### Data extracts

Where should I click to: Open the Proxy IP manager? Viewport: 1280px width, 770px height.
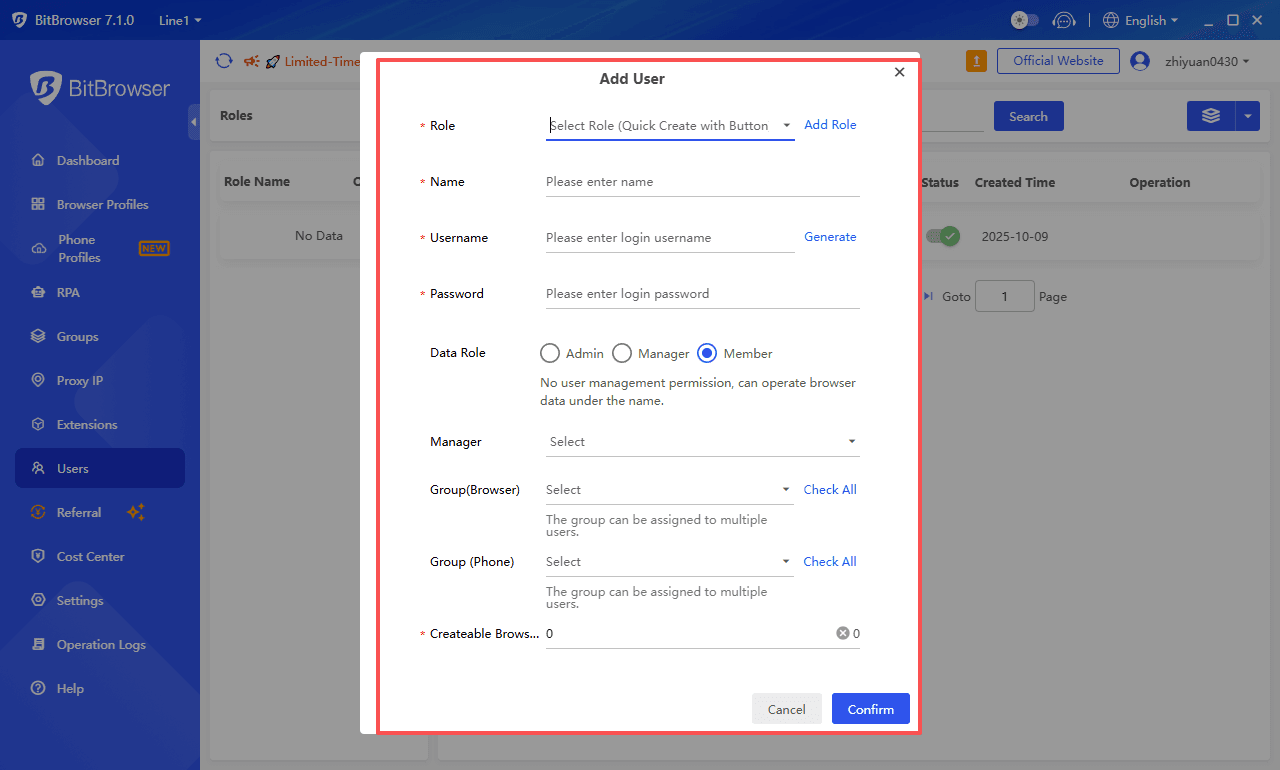click(x=81, y=380)
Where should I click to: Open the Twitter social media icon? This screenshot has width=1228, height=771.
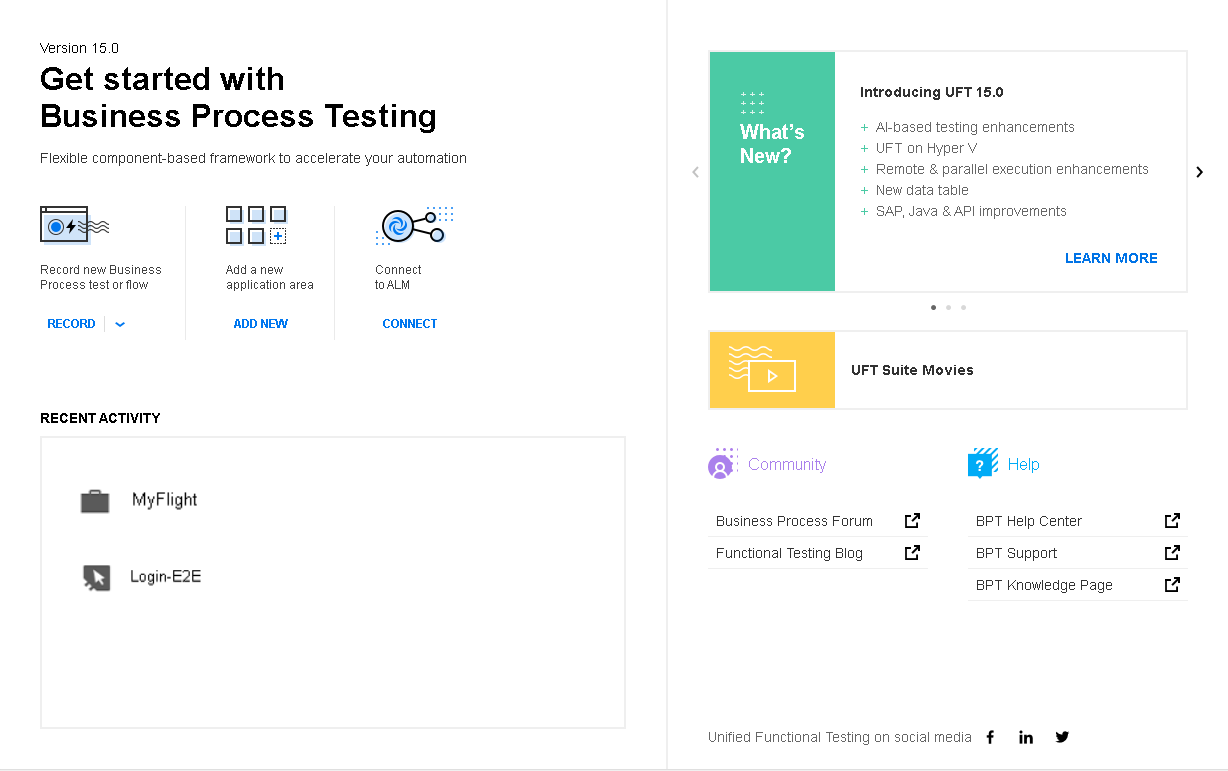(x=1062, y=737)
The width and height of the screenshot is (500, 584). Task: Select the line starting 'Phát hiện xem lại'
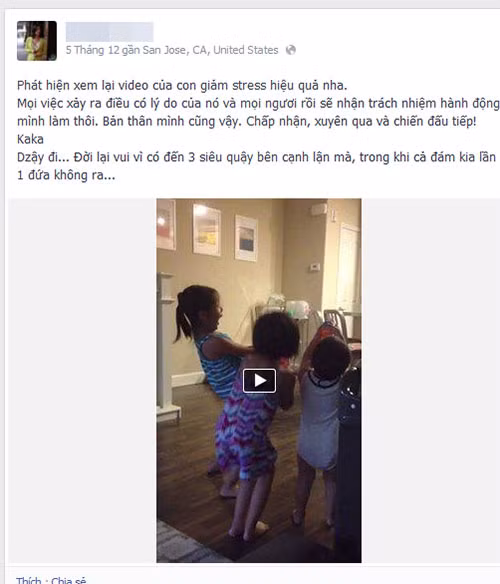click(182, 86)
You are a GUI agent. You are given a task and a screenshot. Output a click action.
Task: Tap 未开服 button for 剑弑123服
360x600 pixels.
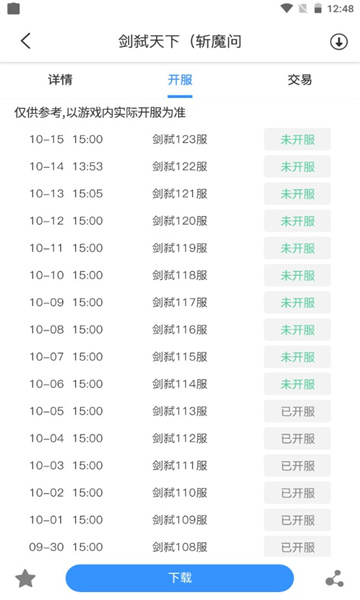(x=297, y=139)
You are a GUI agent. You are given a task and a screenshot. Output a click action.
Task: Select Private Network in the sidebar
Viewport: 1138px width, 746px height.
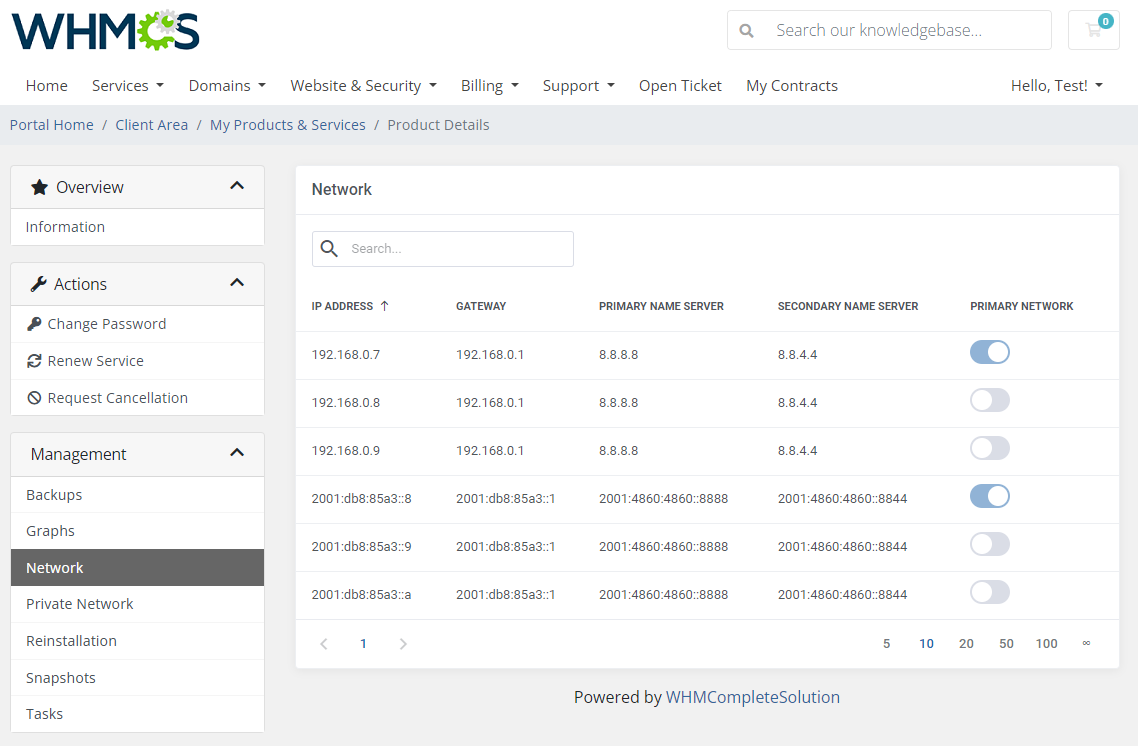coord(80,604)
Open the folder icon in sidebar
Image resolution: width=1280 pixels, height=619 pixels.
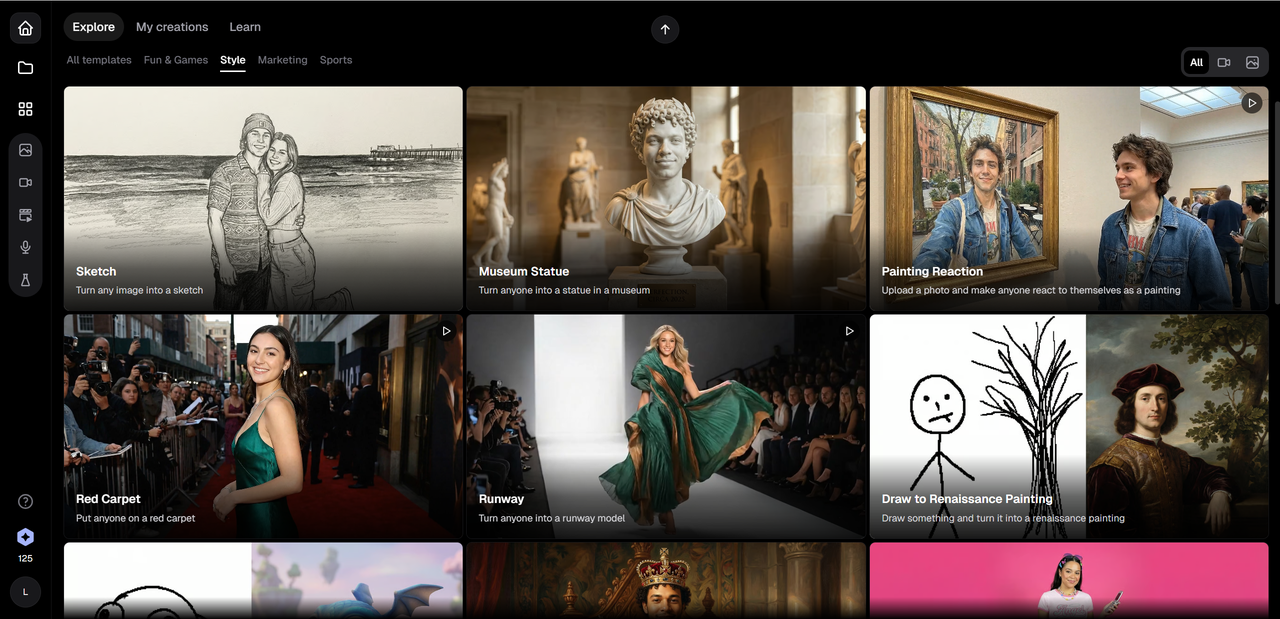[x=25, y=68]
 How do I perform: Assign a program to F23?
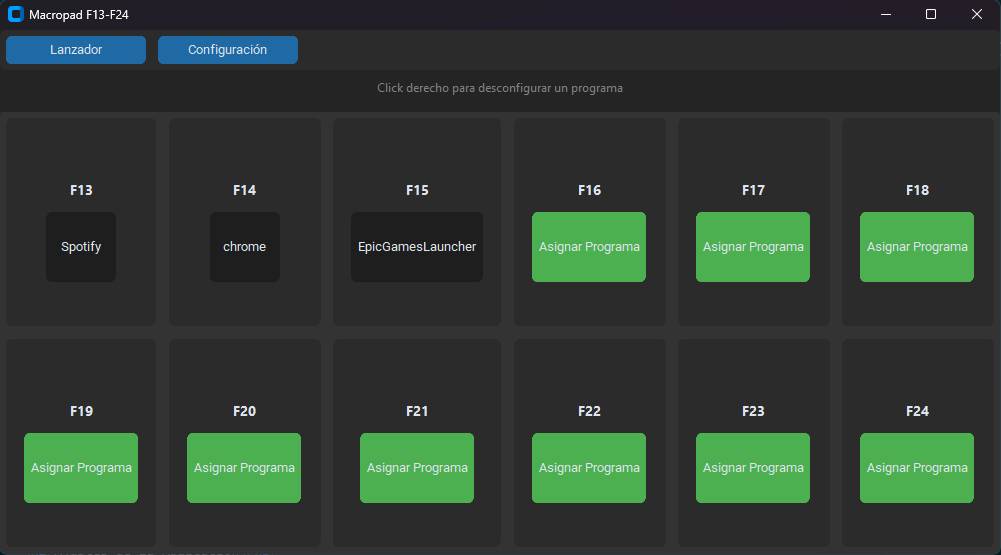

######

» **Task objective**:
Would you please copy every line in the data that contains the word "sidebar"?

» **Response**:
Task: Select Private Network in the sidebar
Open the folder icon in sidebar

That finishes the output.